▶ Exercise requirements
From the mailing-list post below, list the containers that the paragraph starting "The description of a conformant CIF2" names for transformed CIF2.

▶ Text to read
[Cif2-encoding] Splitting of imgCIF and other sub-topics

Herbert J. Bernstein yaya at bernstein-plus-sons.com
Fri Sep 10 12:25:21 BST 2010


Dear James,

> "Note that a CIF2-conformant character stream that forms part of a
> larger stream is not constrained to be in UTF8 encoding if the
> encoding of the CIF2 stream is specified in a standards-conformant
> manner within the enclosing stream.  For example, CIF2 content within
> an XML file is not constrained to be UTF8-encoded as standard XML
> attributes can be used to manage encoding."

is almost reasoanble, but basically says that it will be easier to
handle CIF2 is almost any external container, rather than as itself.
I would suggest saying.

The description of a conformant CIF2 in terms of a UTF8 encoding
is intended to provide clarity in the description of a CIF2, not
to prevent use of CIF2 in terms of other encodings, such as UCS-2
unicode  or code-page-based encodings needed for editors in
particular system, nor to prevent used of transformed CIF2 in other
containers such as HDF5 and XML or imgCIF/CBF, as long as the 
decodings/encoding or other transformations that would be necessary to go 
to and from a UTF8 CIF2 representation are clearly and unambiguously 
defined.

This would bring us back essentially to where we have been for more than a 
decade with imgCIF/CBF and for nearly 2 decades with CIF1 itself.

Regards,
   Herbert
=====================================================
  Herbert J. Bernstein, Professor of Computer Science
    Dowling College, Kramer Science Center, KSC 121
         Idle Hour Blvd, Oakdale, NY, 11769

                  +1-631-244-3035
                  yaya at dowling.edu
=====================================================

On Fri, 10 Sep 2010, James Hester wrote:

> Thanks Herbert for this detailed information, which is a great help to
> me in forming an opinion.  Please understand that we are not even
> close to considering excluding imgCIF from CIF.  Rather, I am
> collecting information in order to form an opinion and work with
> everybody to find a solution which then goes back to the DDLm group
> and then on to COMCIFS regarding CIF2.  Speculation about potential
> consequences for imgCIF are just part of the information-gathering
> process.  In general terms, CIF is now a 'framework', which I think
> will make bringing XML and HDF5 developments under the CIF umbrella
> relatively simple.

[Text and element pointing records]
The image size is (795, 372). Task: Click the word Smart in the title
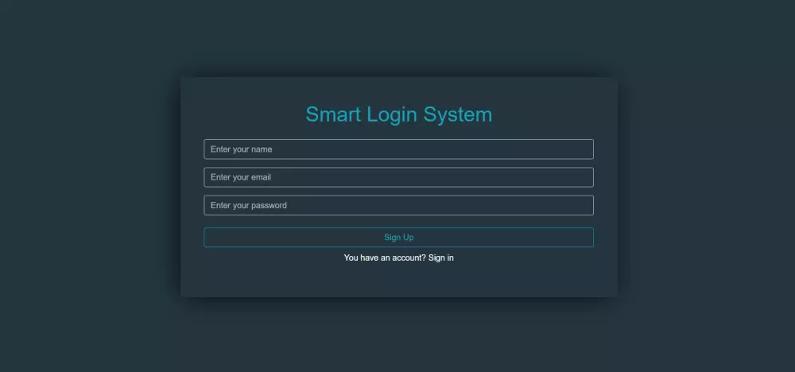[333, 114]
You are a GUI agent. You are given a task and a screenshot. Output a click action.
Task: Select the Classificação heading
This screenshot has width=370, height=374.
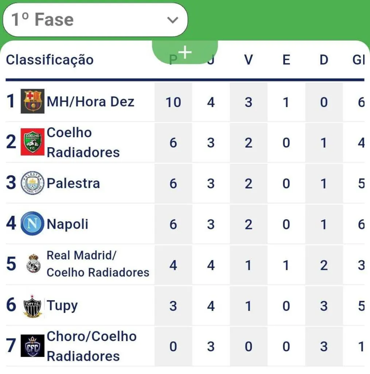(50, 60)
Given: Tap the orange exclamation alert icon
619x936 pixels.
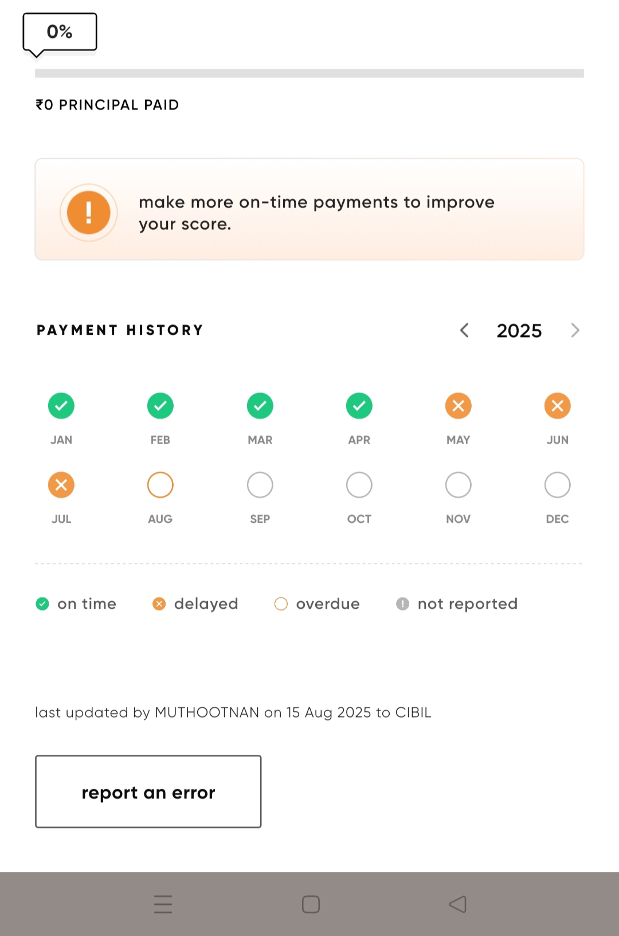Looking at the screenshot, I should [89, 213].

▶ Full response
HDF5, XML, imgCIF/CBF